*Directions:*
As output, give the exact lines from the one containing "Le Lézard noir (314, 470)" through the end of the listing below, both included, without the pictures.

=== Begin Enclosure ===

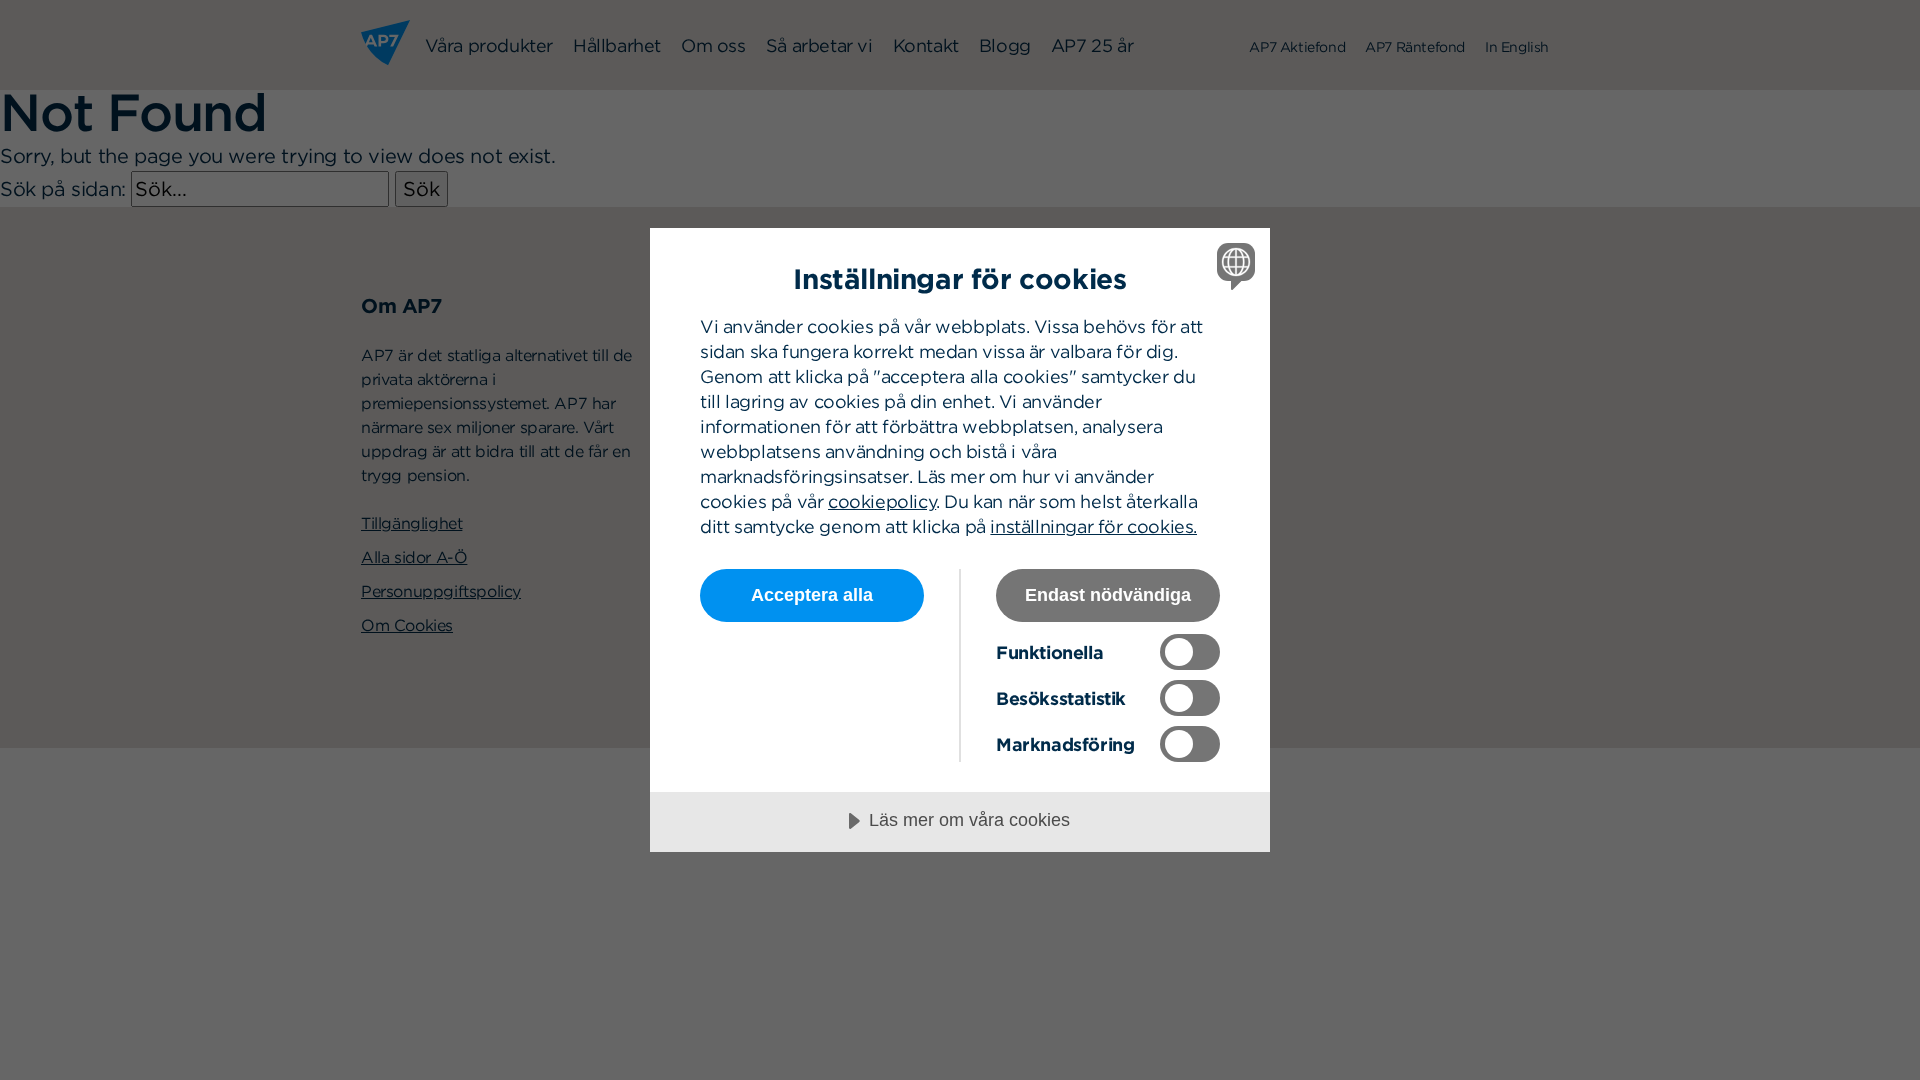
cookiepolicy (882, 501)
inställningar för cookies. (1093, 526)
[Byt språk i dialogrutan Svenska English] (1232, 265)
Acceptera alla (812, 595)
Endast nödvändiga (1108, 595)
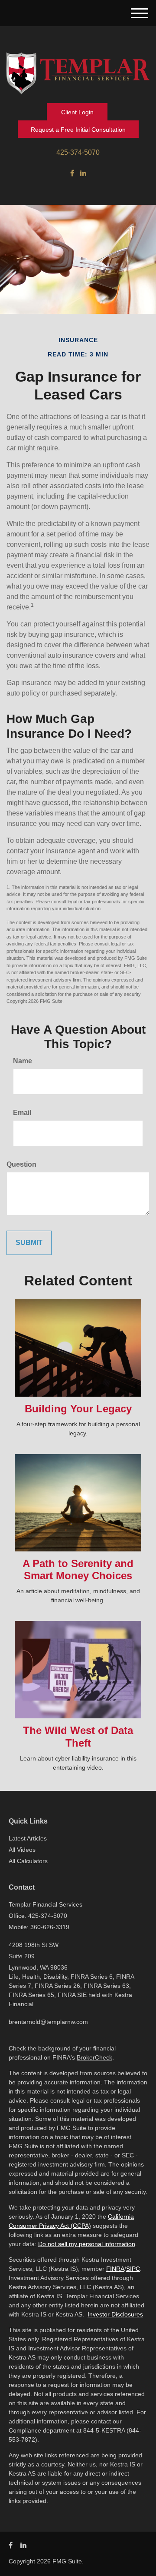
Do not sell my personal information (86, 2243)
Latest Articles (28, 1838)
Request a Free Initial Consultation (78, 129)
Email (22, 1112)
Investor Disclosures (115, 2314)
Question (21, 1164)
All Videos (22, 1849)
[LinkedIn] (83, 173)
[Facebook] (72, 173)
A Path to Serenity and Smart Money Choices (78, 1570)
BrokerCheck (94, 2057)
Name (22, 1061)
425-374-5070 (78, 152)
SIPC (133, 2268)
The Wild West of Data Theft (78, 1736)
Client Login (77, 112)
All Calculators (28, 1860)
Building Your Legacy (78, 1408)
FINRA (115, 2268)
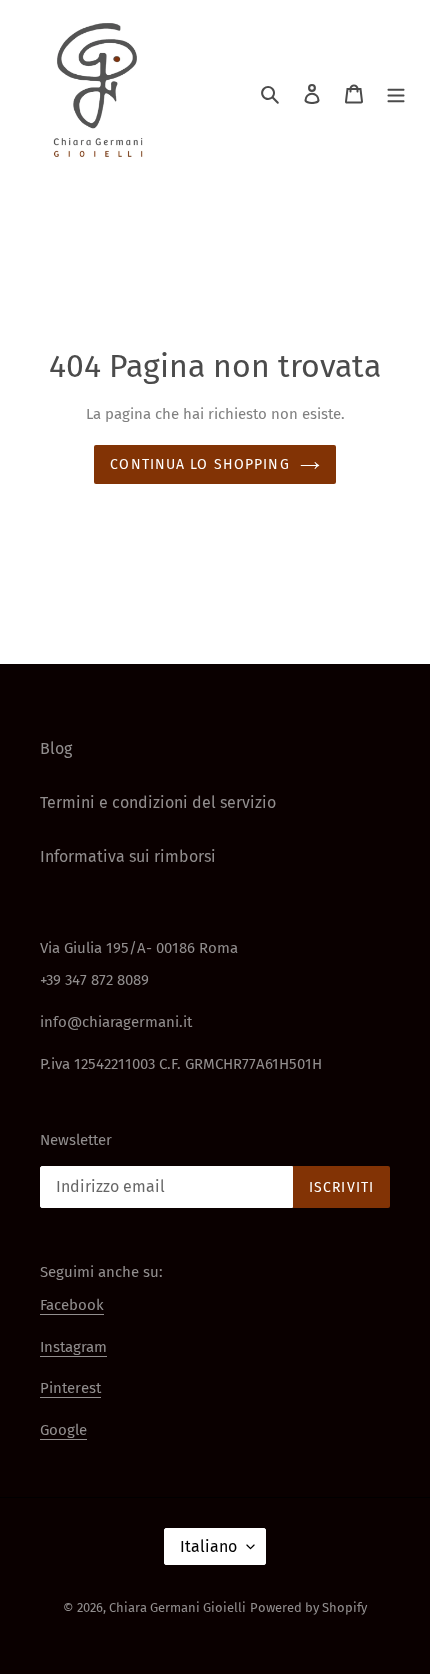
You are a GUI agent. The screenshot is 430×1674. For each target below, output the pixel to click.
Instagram (73, 1347)
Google (63, 1430)
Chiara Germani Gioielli (177, 1607)
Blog (56, 748)
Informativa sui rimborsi (128, 856)
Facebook (72, 1305)
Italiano (208, 1546)
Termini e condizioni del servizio (158, 802)
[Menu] (396, 93)
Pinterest (70, 1388)
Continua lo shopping (199, 464)
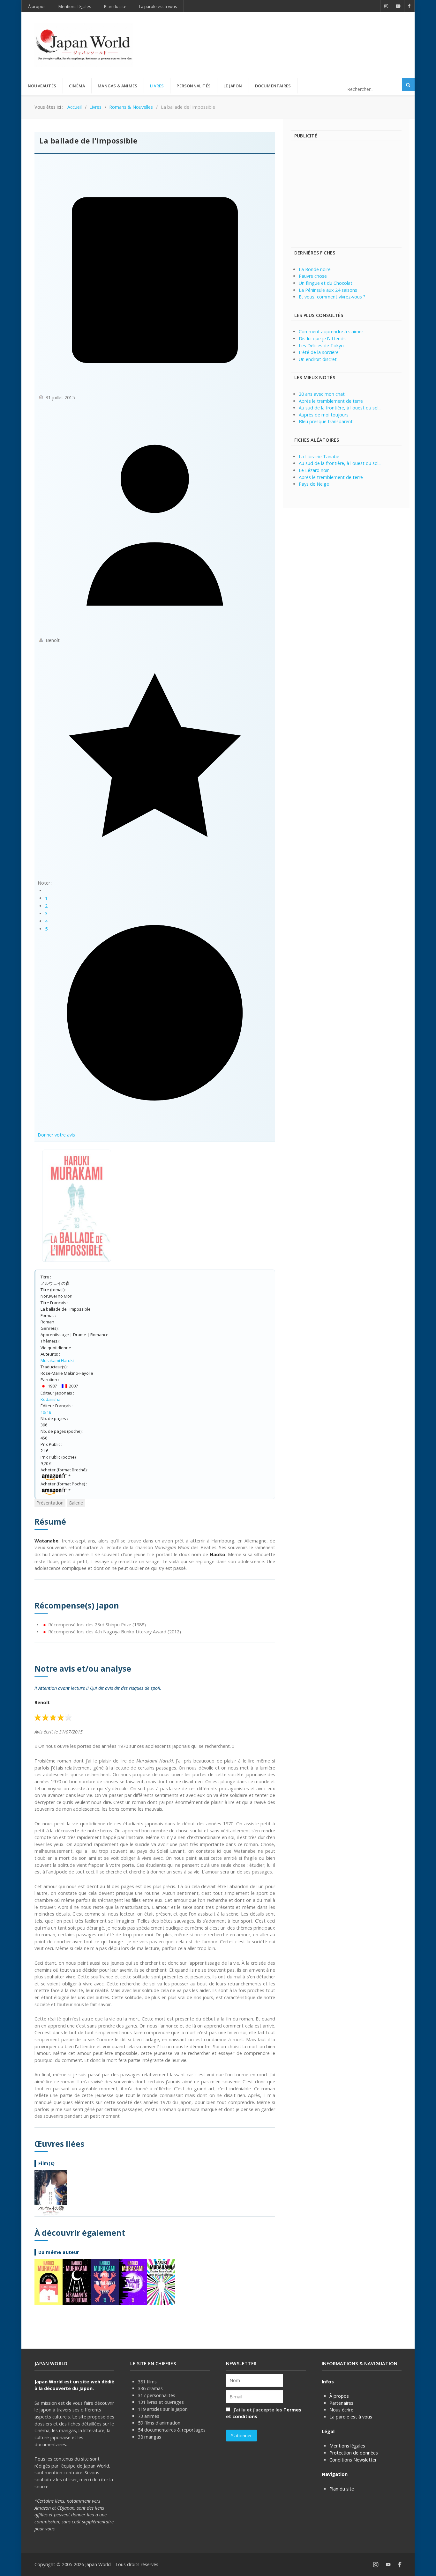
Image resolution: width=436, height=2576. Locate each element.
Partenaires (341, 2403)
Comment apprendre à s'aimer (331, 331)
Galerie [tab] (76, 1503)
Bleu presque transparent (326, 421)
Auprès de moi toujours (324, 415)
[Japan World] (83, 45)
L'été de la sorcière (319, 352)
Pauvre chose (313, 276)
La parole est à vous (350, 2417)
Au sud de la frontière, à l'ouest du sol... (340, 408)
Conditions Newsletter (353, 2460)
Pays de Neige (314, 484)
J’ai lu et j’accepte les (263, 2413)
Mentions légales (347, 2446)
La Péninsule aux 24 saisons (328, 290)
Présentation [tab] (50, 1503)
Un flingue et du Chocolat (325, 283)
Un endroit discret (318, 359)
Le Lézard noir (314, 470)
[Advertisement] (285, 34)
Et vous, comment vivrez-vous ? (332, 297)
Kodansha (51, 1399)
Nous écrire (341, 2410)
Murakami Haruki (57, 1360)
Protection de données (353, 2453)
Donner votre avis (56, 1135)
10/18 (46, 1412)
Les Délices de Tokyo (321, 345)
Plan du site (341, 2489)
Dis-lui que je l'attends (322, 338)
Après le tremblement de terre (331, 401)
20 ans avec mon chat (322, 394)
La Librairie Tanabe (319, 456)
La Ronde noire (315, 269)
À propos (339, 2396)
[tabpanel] (154, 1910)
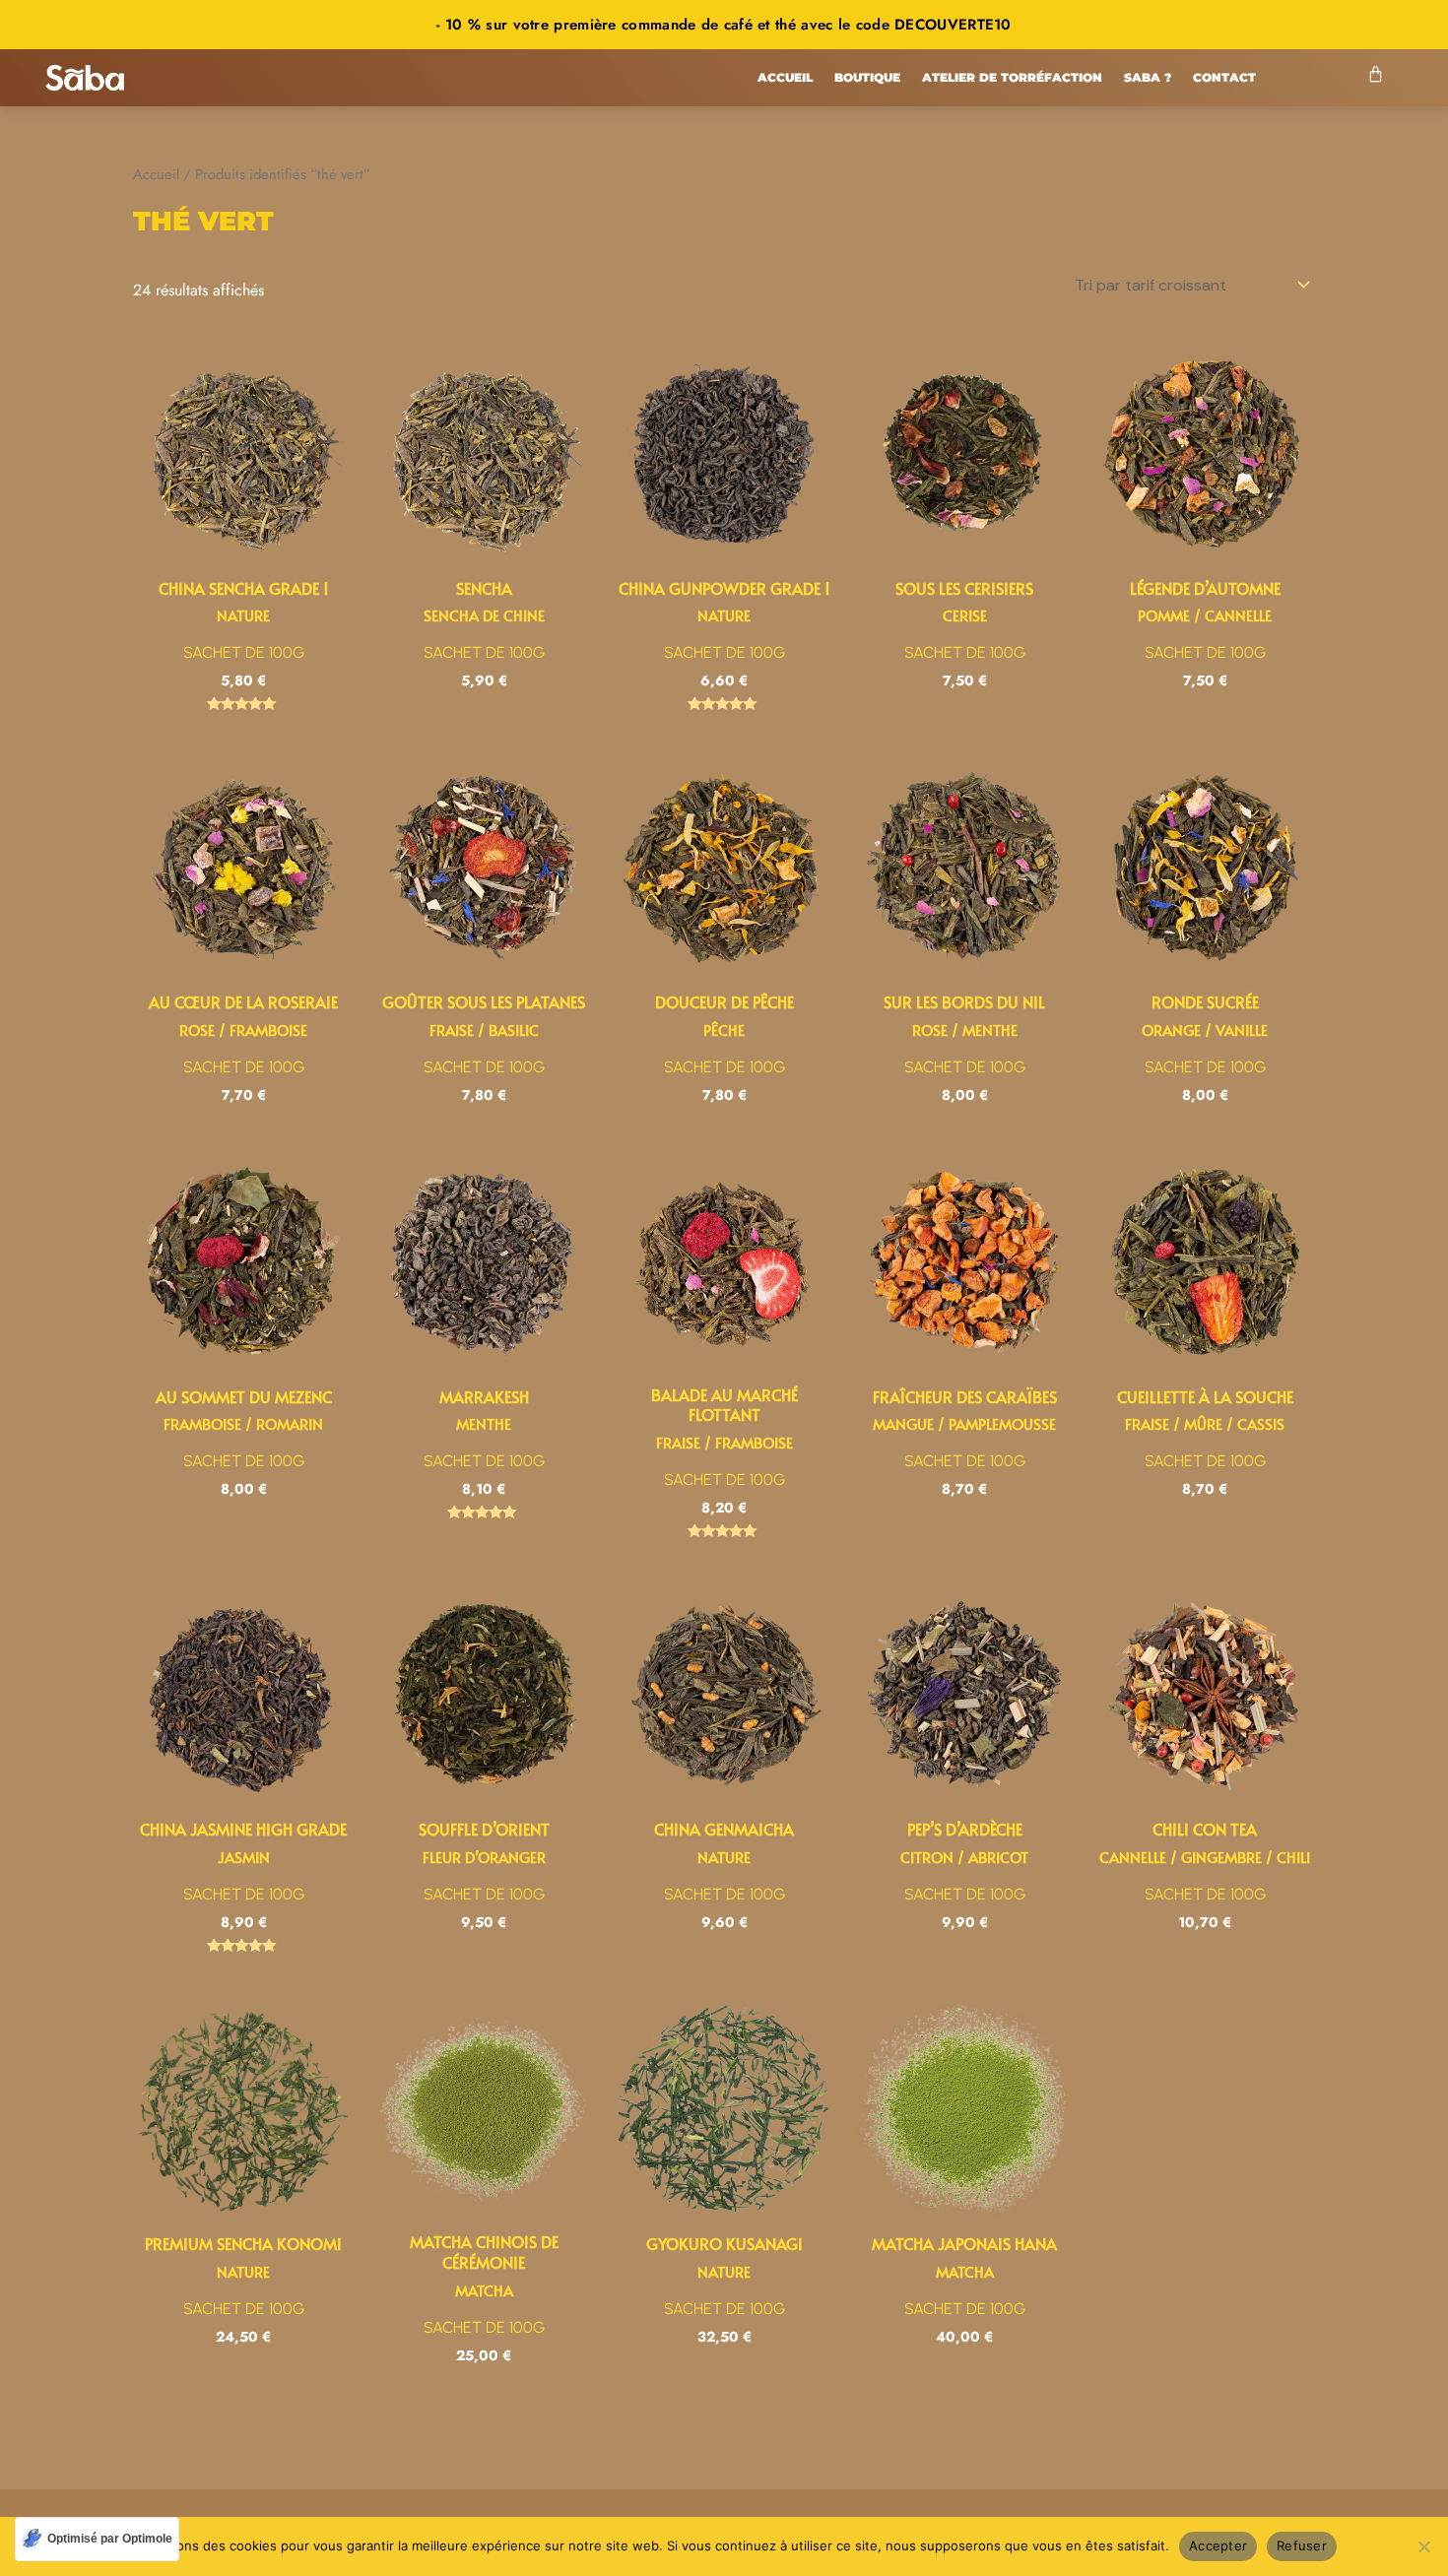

=== End Enclosure ===

*Result of the exercise:*
Le Lézard noir (314, 470)
[Advertisement] (285, 34)
Et vous, comment vivrez-vous ? (332, 297)
Kodansha (51, 1399)
Nous écrire (341, 2410)
Murakami Haruki (57, 1360)
Protection de données (353, 2453)
Donner votre avis (56, 1135)
10/18 (46, 1412)
Les Délices de Tokyo (321, 345)
Plan du site (341, 2489)
Dis-lui que je l'attends (322, 338)
Après le tremblement de terre (331, 401)
20 ans avec mon chat (322, 394)
La Librairie Tanabe (319, 456)
La Ronde noire (315, 269)
À propos (339, 2396)
[tabpanel] (154, 1910)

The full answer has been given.